Indiana University provides a Transparency tool to all employees and their adult family members enrolled in an IU-sponsored medical plan. The tool helps employees find in-network medical services based on price and quality of care.
The healthcare system can be complex and confusing, but Castlight's Transparency tool makes healthcare decision-making easier. And, prices for medical services are usually not known until the bill is received, which could be weeks after an appointment. The Transparency tool allows plan members to search for primary care doctors; know where they are in their deductible; and estimate personalized costs for medical services based on their plan enrollment.

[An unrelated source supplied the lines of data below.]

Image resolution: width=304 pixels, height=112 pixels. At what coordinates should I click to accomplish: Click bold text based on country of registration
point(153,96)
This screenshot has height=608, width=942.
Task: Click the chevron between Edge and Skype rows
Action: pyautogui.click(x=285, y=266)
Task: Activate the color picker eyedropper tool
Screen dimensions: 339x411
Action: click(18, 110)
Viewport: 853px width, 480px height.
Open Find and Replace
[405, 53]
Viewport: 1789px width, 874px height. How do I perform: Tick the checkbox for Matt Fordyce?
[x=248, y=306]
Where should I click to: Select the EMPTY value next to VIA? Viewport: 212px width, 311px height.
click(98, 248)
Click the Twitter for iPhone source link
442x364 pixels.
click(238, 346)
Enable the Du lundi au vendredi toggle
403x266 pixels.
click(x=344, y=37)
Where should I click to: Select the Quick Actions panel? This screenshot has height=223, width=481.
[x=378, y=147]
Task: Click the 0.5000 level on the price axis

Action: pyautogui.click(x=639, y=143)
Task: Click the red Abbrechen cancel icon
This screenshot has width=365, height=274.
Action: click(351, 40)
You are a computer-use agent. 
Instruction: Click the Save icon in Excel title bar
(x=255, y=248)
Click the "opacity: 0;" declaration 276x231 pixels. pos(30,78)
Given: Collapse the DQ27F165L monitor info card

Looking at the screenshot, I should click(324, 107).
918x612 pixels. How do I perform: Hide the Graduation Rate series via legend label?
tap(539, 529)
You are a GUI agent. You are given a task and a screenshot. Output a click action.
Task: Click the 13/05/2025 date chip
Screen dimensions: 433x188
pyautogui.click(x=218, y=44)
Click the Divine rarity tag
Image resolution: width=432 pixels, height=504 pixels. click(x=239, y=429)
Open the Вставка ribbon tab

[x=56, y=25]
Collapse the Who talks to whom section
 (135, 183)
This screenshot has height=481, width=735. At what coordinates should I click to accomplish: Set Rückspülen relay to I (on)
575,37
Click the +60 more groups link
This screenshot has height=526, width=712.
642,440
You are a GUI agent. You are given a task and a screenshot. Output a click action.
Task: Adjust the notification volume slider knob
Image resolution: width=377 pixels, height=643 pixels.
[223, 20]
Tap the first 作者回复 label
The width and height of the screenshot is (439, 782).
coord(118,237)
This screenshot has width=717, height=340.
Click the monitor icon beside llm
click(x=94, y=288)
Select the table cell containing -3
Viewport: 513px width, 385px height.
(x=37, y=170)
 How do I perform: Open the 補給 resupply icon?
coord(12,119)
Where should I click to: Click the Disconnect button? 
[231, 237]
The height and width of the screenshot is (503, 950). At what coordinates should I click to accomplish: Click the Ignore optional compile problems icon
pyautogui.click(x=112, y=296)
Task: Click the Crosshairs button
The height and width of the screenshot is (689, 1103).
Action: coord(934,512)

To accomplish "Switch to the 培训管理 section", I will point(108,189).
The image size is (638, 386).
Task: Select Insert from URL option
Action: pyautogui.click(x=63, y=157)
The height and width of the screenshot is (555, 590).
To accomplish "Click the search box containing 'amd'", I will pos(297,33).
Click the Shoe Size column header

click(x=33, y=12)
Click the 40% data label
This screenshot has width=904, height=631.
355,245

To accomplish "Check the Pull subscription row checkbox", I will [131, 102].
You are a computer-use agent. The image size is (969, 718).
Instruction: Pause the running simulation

Learn more and register for the tool at hr.iu.edu/benefits/castlight.html.
As an incentive for the non-use of tobacco and to promote a healthy life, the University provides the IU Tobacco-free Program which includes two features.
- Tobacco cessation assistance is fully paid by the University. This assistance covers the cost of employee and spouse/domestic partner participation in Alere Wellbeing's Quit for Life™ program when enrolled in an IU-sponsored medical plan.
- $25 per month for an employee or spouse ($50 for both) who do not use tobacco will be deducted from the employee's contribution to the medical plan. The employee must sign a Tobacco-free Affidavit each year. Employees who are not tobacco-free at the time of signing the affidavit are eligible for this reduction after verification to the University stating they have completed the Quit for Life program.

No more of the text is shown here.